National Community Pharmacists Association (NCPA) officers met with U.S. Dept. of Health and Human Services officials regarding DIR fees and how NCPA members can help the administration reduce prescription drug prices and patient out-of-pocket costs.
Eighty-three (83) members of the House of Representatives wrote to HHS Secretary Alex Azar and urged him to move forward with a proposal that would effectively eliminate retroactive pharmacy DIR fees by requiring all pharmacy concessions be accounted for at the pharmacy counter.
Two pieces of legislation aimed at bringing greater transparency into pharmacy DIR fees and MAC pricing gained support with H.R. 1038, which addresses retroactive pharmacy DIR fees, gaining 84 sponsors in the House of Representatives.
Current number of sponsors of all priority bills sought by pharmacy, including WVPA, are: Pharmacy DIR fees (S. 413) 15 Senators and (H.R. 1038) 84 Representatives; Generic drug pricing transparency – MAC legislation – (H.R. 1316) 55 Representatives; Pharmacy choice in Medicare Part D (S. 1044) 5 Senators and (H.R. 939) 34 Representatives; Provider status (S. 109) 53 Senators and (H.R. 592) 282 Representatives; and Compounding (H.R. 2871) 62 Representatives.
NCPA and NACDS recently sent a letter to CMS offering recommendations for measuring quality at the pharmacy level in the Part D program. The suggestions focused on defining pharmacy quality within the Medicare Part D program, holding plans accountable for determining performance-based payments based on standardized, achievable and proven criteria that measure individual pharmacy performance, and bonusing/penalizing performance separate from the cost of the medication.

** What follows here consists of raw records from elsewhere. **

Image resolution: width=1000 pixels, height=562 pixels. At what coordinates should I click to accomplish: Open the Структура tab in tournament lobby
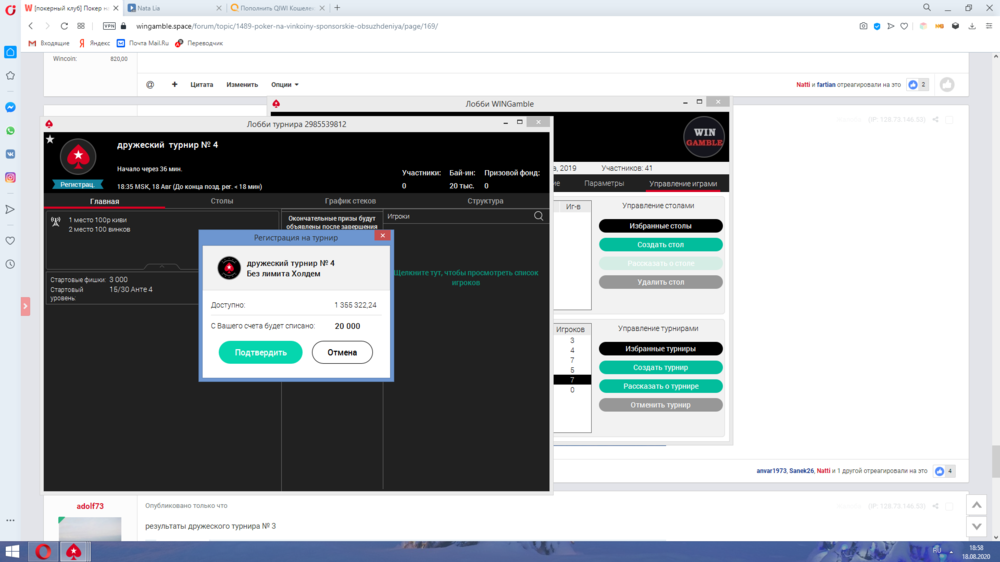(485, 201)
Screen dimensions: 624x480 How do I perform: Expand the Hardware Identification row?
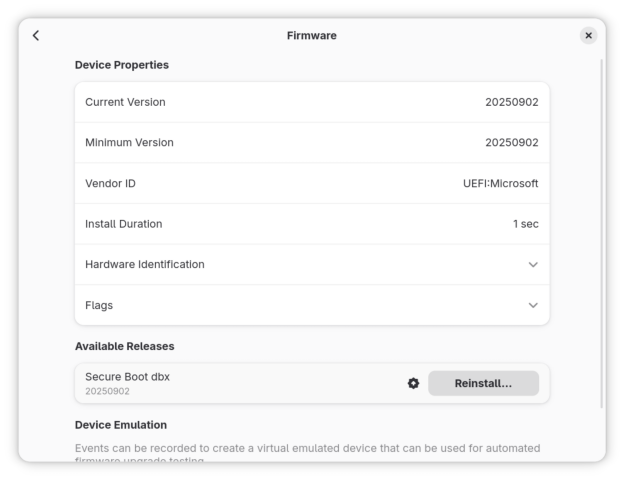click(x=532, y=265)
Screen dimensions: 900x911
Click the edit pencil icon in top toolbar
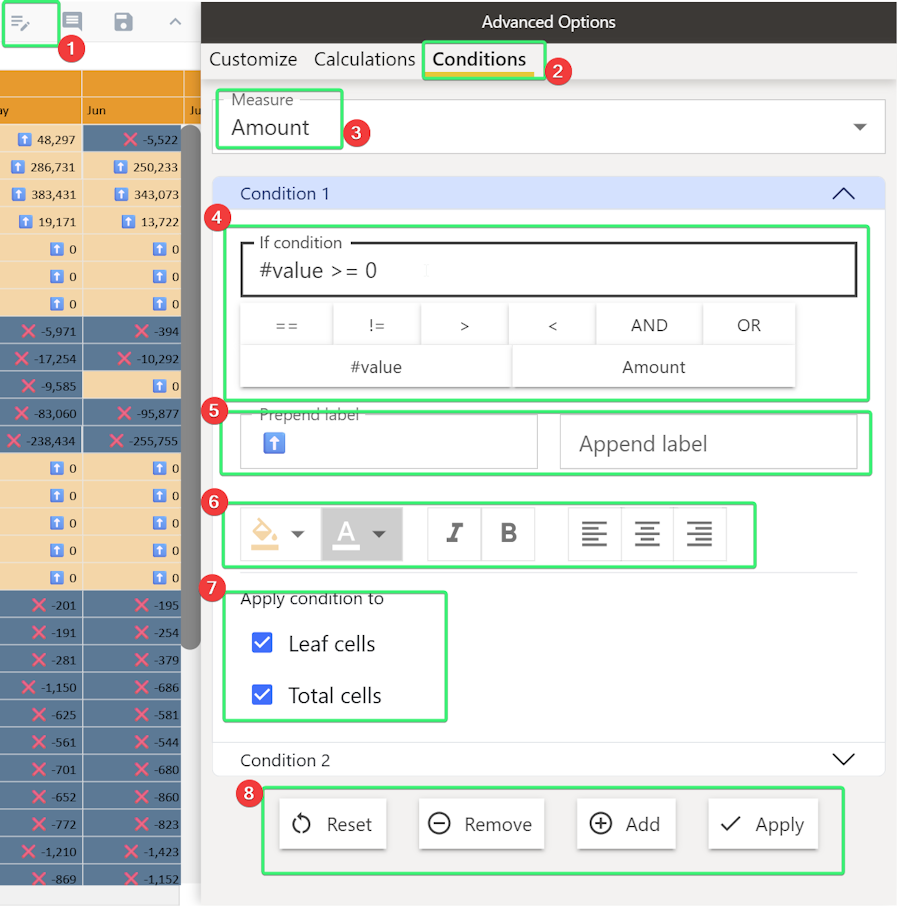click(x=21, y=22)
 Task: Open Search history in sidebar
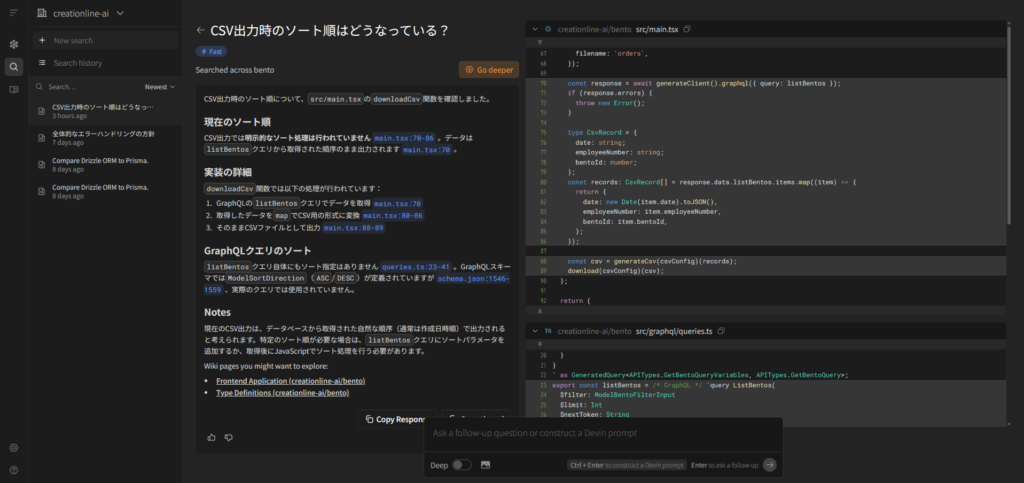tap(78, 63)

New data shows how PBMs manipulate the drug pricing system to their benefit. Among the findings: PBMs are reaping large Medicaid windfalls on generic drugs, not brand-name drugs and in numerous instances, after a brand-name drug loses patent protection and generics hop onto the scene, the costs of that drug decrease dramatically. This is information that community pharmacy has experience for years, but this reporting is backed by hard data.

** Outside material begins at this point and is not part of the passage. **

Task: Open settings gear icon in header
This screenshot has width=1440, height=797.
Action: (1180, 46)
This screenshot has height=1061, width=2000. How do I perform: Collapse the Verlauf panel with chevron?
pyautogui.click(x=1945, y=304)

FDA Commissioner Scott Gottlieb issued a statement on the agency’s ongoing efforts to maintain safety and quality standards on compounded drugs. He specifically called out topical pain creams as an example, noting that clinicians and patients may be unaware of the safety risks or lack of effectiveness with ingredients included in those creams that haven’t been approved for topical administration.

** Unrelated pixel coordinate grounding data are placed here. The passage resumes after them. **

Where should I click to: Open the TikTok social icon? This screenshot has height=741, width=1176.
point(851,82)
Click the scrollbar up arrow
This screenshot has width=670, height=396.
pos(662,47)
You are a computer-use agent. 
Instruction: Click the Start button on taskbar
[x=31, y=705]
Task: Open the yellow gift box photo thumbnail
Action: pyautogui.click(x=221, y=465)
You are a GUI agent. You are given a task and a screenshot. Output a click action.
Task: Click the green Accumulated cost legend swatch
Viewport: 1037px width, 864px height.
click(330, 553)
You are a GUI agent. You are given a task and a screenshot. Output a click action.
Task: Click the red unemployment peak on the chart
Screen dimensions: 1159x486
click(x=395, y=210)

The Joint Commission released a proposal to revise the requirements in National Patient Safety Goal (NPSG) 03.05.01, Reducing Harm from Anticoagulant Therapy. The new and revised requirements address the use of the new direct oral anticoagulant ((DOAC) medications, and include drug selection, dosing and monitoring, bleeding reversal, perioperative management, and adverse drug events.
The National Institute on Drug Abuse (NIDA) has released a new online screening tool to help assess a patient’s risk for substance misuse and substance use disorder and assist healthcare providers with prevention and treatment.